Wallander pasó un rato sentado en el sofá mirando distraído las noticias. Oyó que el precio del dólar acusaba un alza progresiva… La única noticia que logró atraer su atención fue la historia de la compañía Trustor, por lo sencillo que parecía limpiar una sociedad de acciones de todas sus propiedades, sin que nadie hubiese tomado cartas en el asunto hasta que ya era demasiado tarde.
Linda no llamó aquella noche. Cuando dieron las once, Wallander se fue a dormir.
Sin embargo, tardó bastante en conciliar el sueño.

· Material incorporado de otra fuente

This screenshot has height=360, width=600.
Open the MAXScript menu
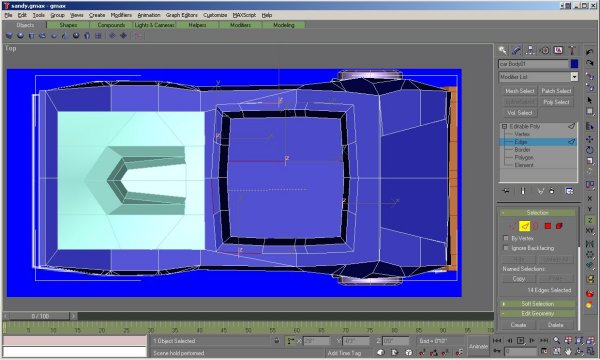[x=244, y=15]

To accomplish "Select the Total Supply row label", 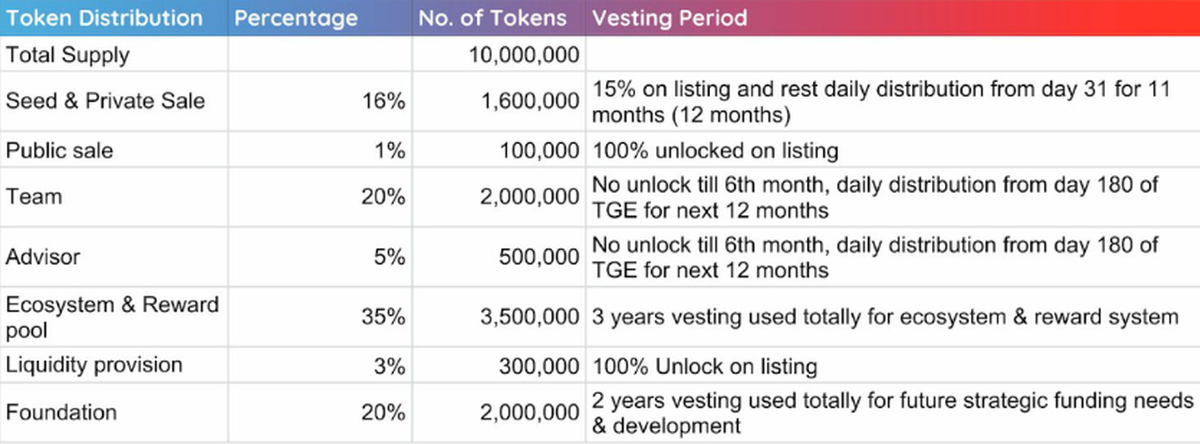I will click(x=68, y=55).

Cuando Wallander despertó, poco después de las seis de la mañana del martes 7 de octubre, sintió que le costaba tragar. Estaba empapado en sudor y no le cabía la menor duda de que estaba incubando un buen resfriado. Permaneció en la cama pensando que debería quedarse en casa; pero la sola idea de la muerte del taxista Lundberg, que se produjo la noche anterior como consecuencia de la brutal agresión sufrida, lo hizo salir de la cama. De modo que se dio una ducha y se tomó un café y un par de comprimidos antipiréticos antes de guardarse el frasco en el bolsillo. Además, no se marchó de casa sin antes obligarse a ingerir un tazón de yogur. La farola que divisaba desde la ventana de la cocina se balanceaba al fuerte viento otoñal. Estaba nublado y la temperatura no debía de ser muy alta. De ahí que Wallander fuese a su armario en busca de un jersey grueso. Después, permaneció unos instantes con la mano sobre el auricular del teléfono, indeciso sobre si llamar de nuevo a Linda; finalmente decidió que era demasiado temprano. Ya en la calle y sentado al volante, recordó que había dejado una nota sobre la mesa de la cocina. Había anotado en ella algo que debía comprar, pero no se acordaba de qué podía ser. Tampoco tenía ganas de pensar siquiera en volver a subir al apartamento para recoger la nota, por lo que decidió que, en lo sucesivo, dejaría un mensaje en su contestador de la comisaría cuando tuviese que comprar algo. De este modo, tan pronto como llegase al trabajo, podría escuchar qué necesitaba comprar.